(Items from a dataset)
Start of Block
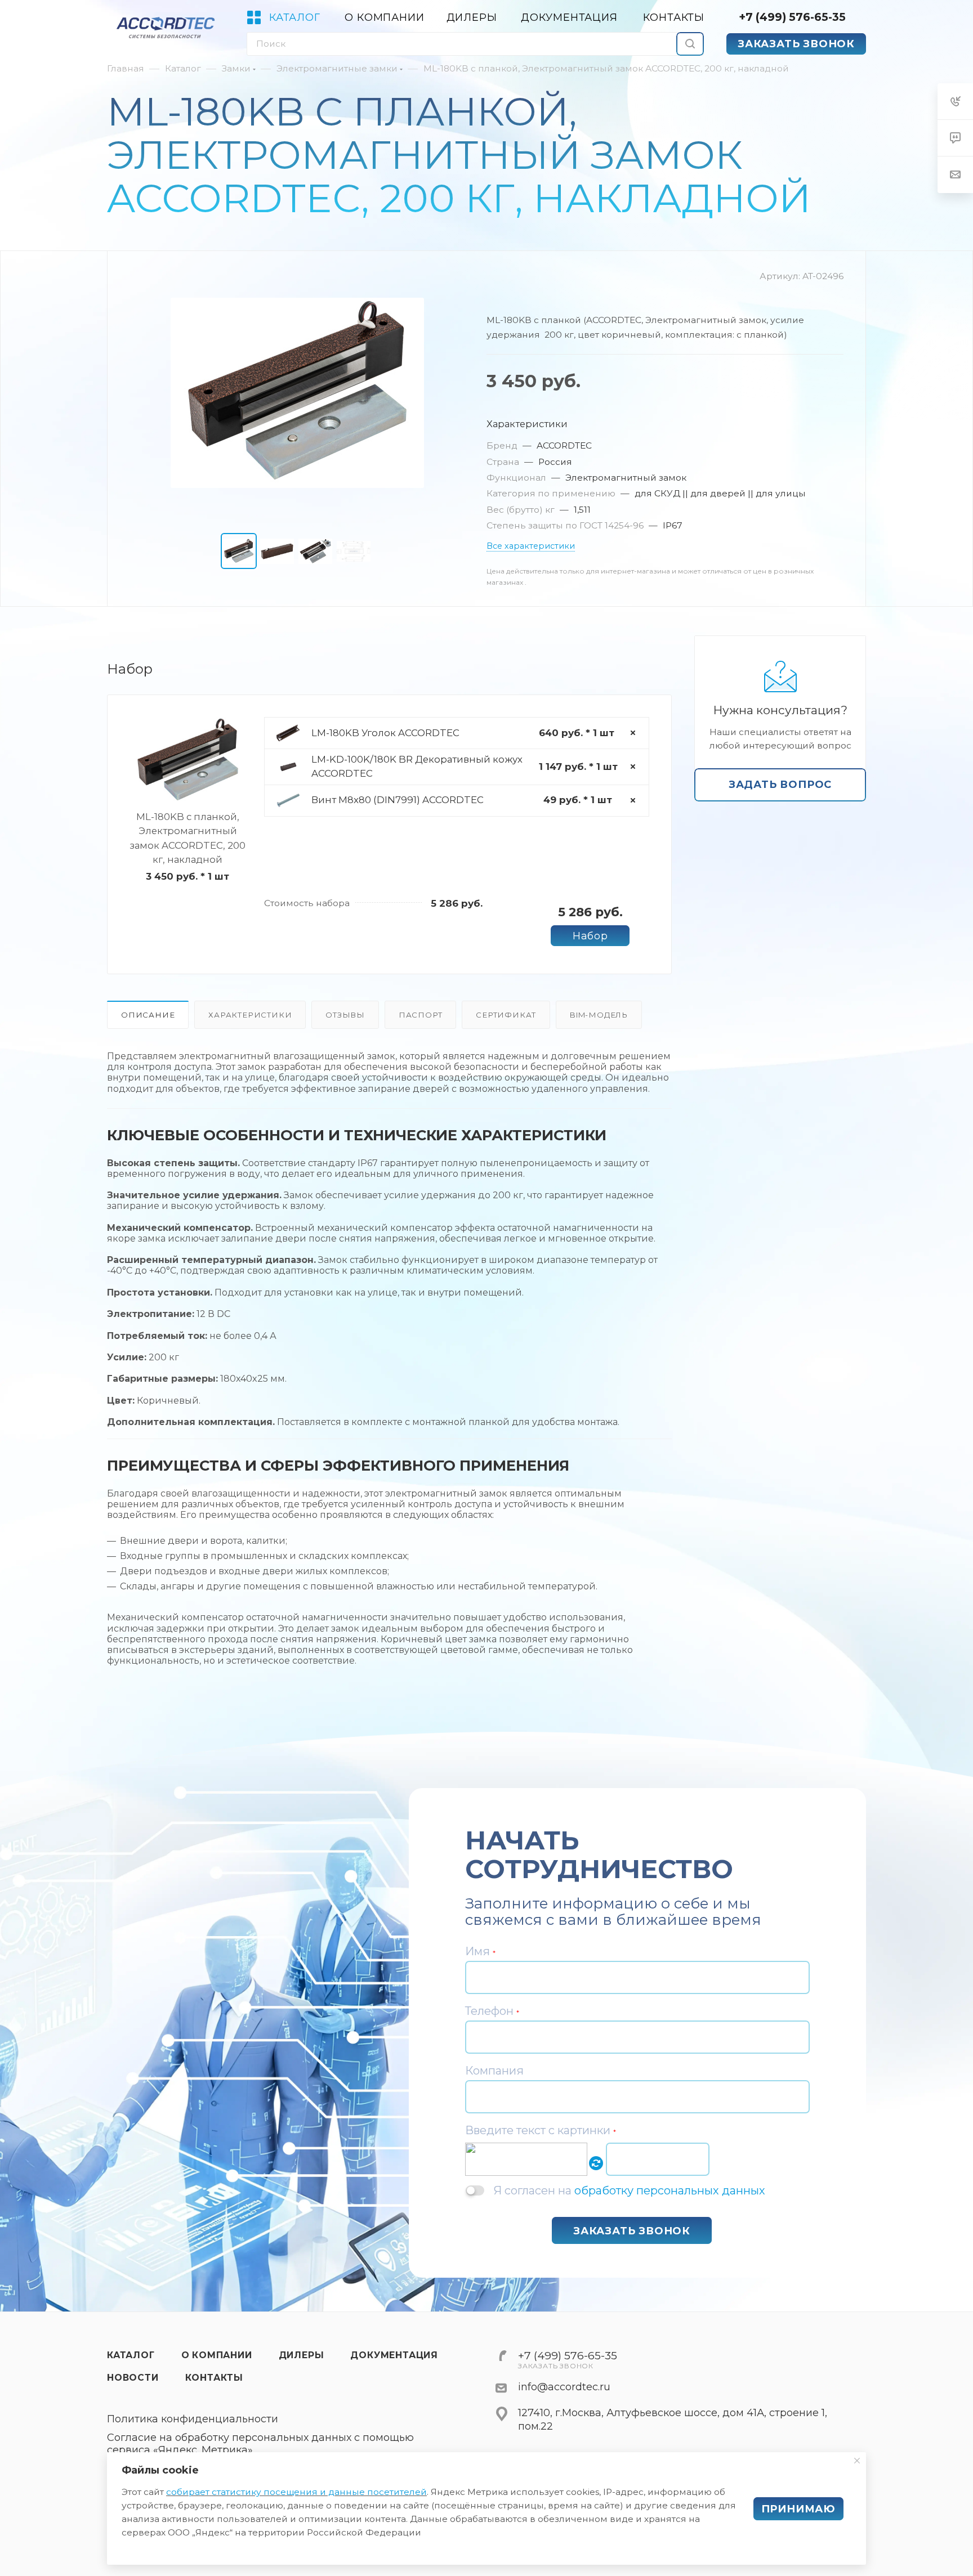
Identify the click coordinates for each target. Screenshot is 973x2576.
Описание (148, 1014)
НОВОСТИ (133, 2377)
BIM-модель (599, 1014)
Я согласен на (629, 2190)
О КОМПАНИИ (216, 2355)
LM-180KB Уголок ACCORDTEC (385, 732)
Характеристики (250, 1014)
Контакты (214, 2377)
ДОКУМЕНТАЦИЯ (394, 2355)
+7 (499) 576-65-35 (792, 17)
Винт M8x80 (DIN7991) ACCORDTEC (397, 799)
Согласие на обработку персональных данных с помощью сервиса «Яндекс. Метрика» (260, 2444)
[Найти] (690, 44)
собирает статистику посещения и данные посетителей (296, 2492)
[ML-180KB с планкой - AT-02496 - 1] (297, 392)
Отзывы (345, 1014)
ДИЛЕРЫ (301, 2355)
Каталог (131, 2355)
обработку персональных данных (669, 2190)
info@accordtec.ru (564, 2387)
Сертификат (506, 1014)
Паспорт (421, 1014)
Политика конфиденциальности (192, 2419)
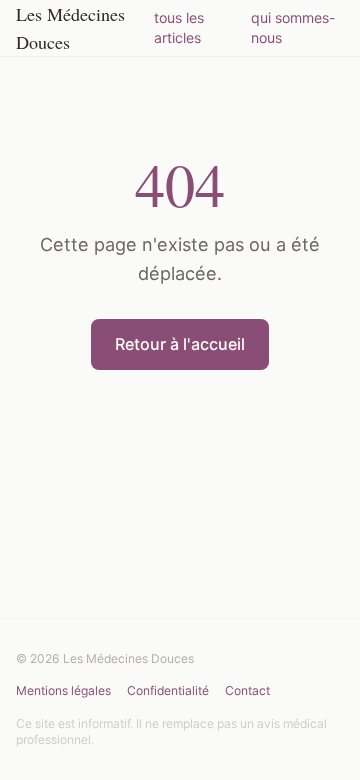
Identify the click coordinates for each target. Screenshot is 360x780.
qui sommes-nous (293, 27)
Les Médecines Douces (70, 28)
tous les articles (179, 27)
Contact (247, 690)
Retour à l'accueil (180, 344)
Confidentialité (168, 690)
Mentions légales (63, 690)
End of Block
What the task asks: Copy each line in the entries above where the word "click" shows up.

Solution for this task:
Identify the click coordinates for each target. Screenshot is 973x2576.
Identify the click coordinates for each target. Screenshot is 360x780.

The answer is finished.